Anne aldığı desteklerin etkisiyle olacak ki, tamam diyor, bu sefer olacak. Geçen şekerini biraz fazla katmıştım, onun ölçüsünü azaltacağım.
Ve başlıyor revani yapmaya. Önce şerbetini hazırlıyor, kaynaması için ocağa koyuyor. Bir taraftanda şeker ve yumurtayı çırpmaya başlıyor. Fırını ısıtıyor, revani hamurunu tepsiye döktükten sonra fırına sürüyor. Herkes fırının başında revaninin kabarmasını bekliyor. Fırının camından bakıp bu sefer kabaracak heralde diyorlar. Üzeri kızarmaya başladı, oluyor heralde….
Fırın açılıyor, tepsi heyecanla çıkarılıyor….
Ama revani tekrar sönüyor…
Baba, şerbeti dökersek kabarır diyor, hemen soğuk şerbet dökülüyor, bekleniyor…
Bekleniyor…
Kabarmıyor….
Annenin canı yine sıkılıyor, nerede hata yapıyorum acaba diye hayıflanıp duruyor..Baba onun üzülmesine hiç dayanamadığı için, yok yok onun tadı içindedir, senin yaptığın ne kötü oluyor ki diyor. Ve revani kabarmamış olsa da yenip bitiyor. Anne bu durumdan hiç memnun değil, iyice inada bindiriyor bu revani işini .Bu sefer soğuk fırına süreceğim….
Olmuyor….
Sıcak şerbet dökeceğim….
Olmuyor….
Kabartma tozunu biraz fazla katacağım….
Olmuyor….
Olmuyor….
Olmuyor….
Bir gecede 4 tepsi revani. Hepsi şerbetine kadar dökülerek hazırlanıyor. Anne üzülmesin diye yapılan tüm revaniler bu daha güzel olmuş diyerek yeniliyor. Herkes çatlamak üzere....

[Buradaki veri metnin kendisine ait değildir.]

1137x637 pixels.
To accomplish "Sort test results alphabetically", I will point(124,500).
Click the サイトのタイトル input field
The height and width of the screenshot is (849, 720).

Anne bu gecelik revani işinden pes etmiş, birazda üzgün....
O arada baba teybin düğmesine basıyor, bütün akşam yapılan konuşmaları gülüşmeleri teybe kaydetmiş. Tam bir şamata…

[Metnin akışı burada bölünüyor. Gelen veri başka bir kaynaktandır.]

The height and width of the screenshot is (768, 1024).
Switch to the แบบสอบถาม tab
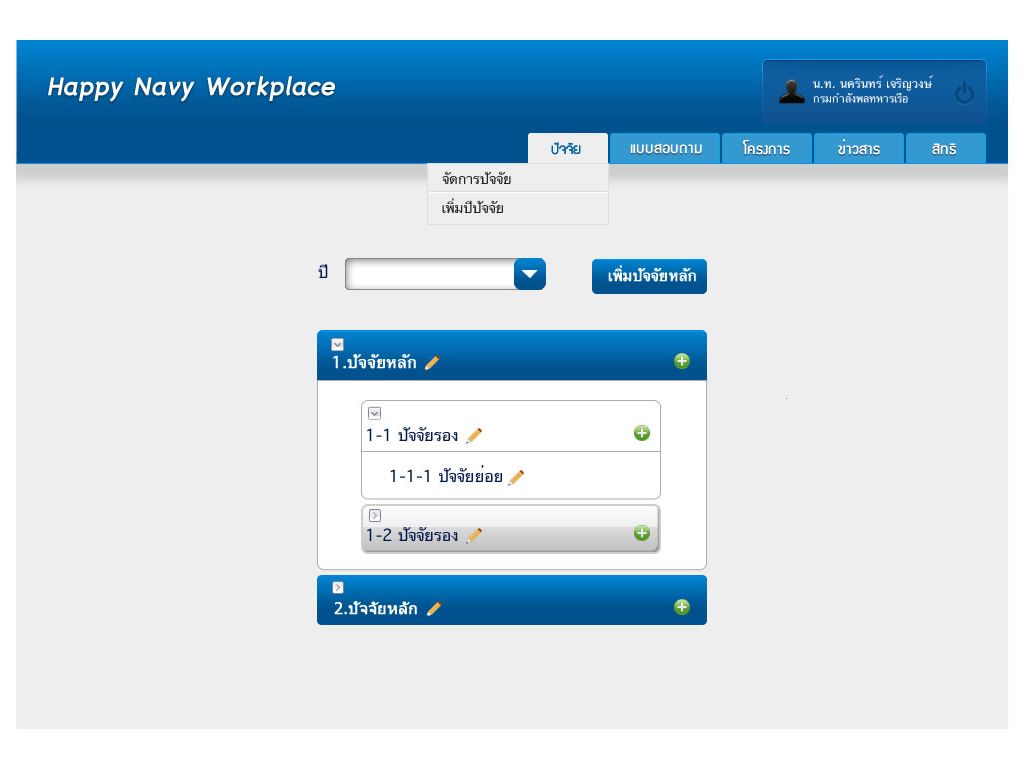point(665,149)
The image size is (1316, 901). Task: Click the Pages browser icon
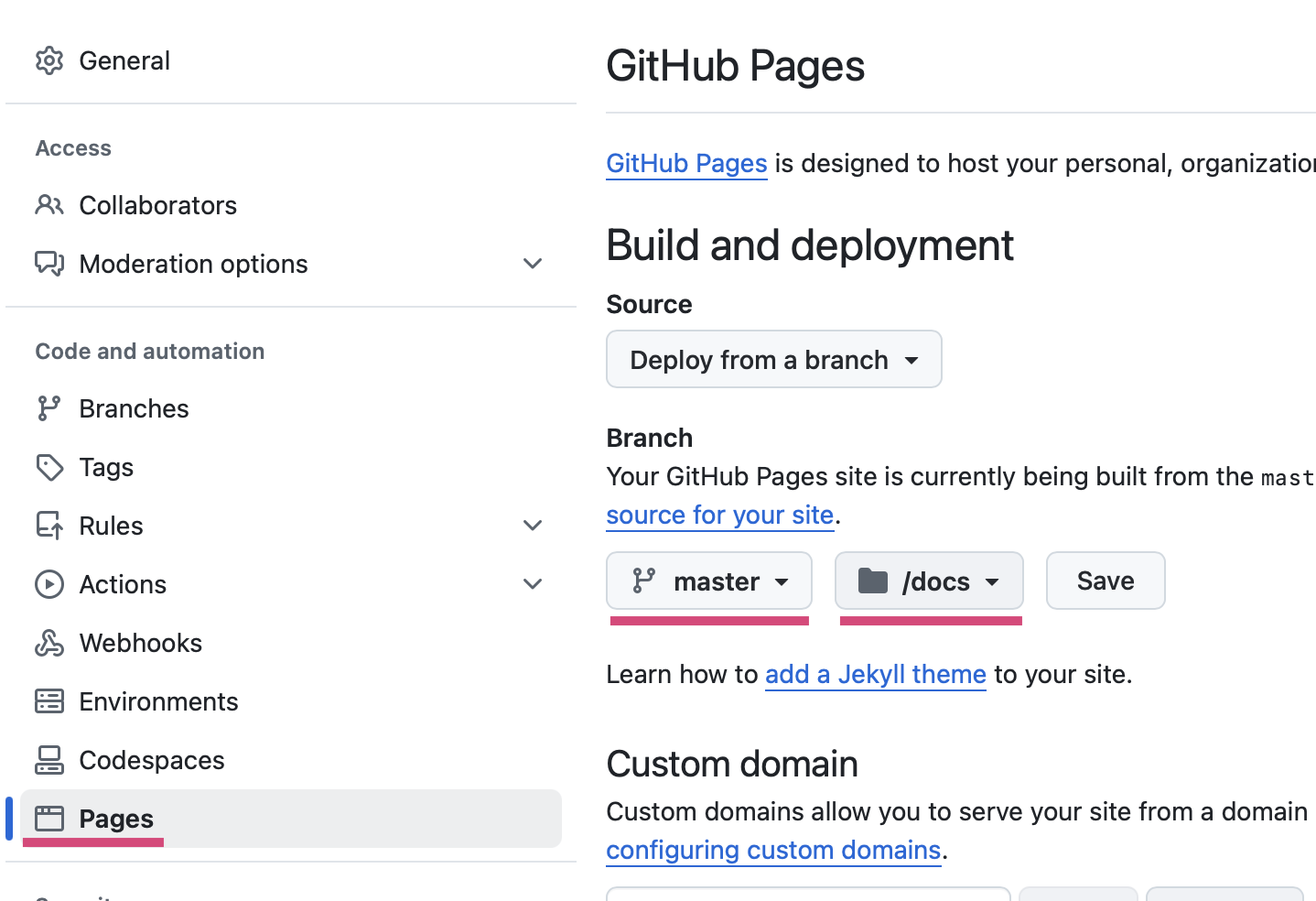(49, 819)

Hep beraber başlıyorlar gülmeye…
Anne bir daha ki sefere kesin tutturacağım diyor kahkahalarla…..
..............
Kadın gülümseyerek gözlerini açıyor...
Çıktığı o küçük yolculuk öyle rahatlatmıştı ki onu…..
Anne babasının yanında çocuk olarak kalmak çok hoşuna gitmişti….
Salını gülümseyerek kenara çekiyor…
Kendisini tüm sıkıntılarından arındırmış ve mutlu olarak, diğerlerinin yanına tekrar dönüyor…...









http://isteoylebirseyy.blogspot.com/

 
Toplam blog
: 41
: 1226
Kayıt tarihi
: 11.06.08
 
 

Çoğu zaman düşündüklerimi, gördüklerimi, hissettiklerimi dile getirmekte zorlanıyorum. Çünkü o an..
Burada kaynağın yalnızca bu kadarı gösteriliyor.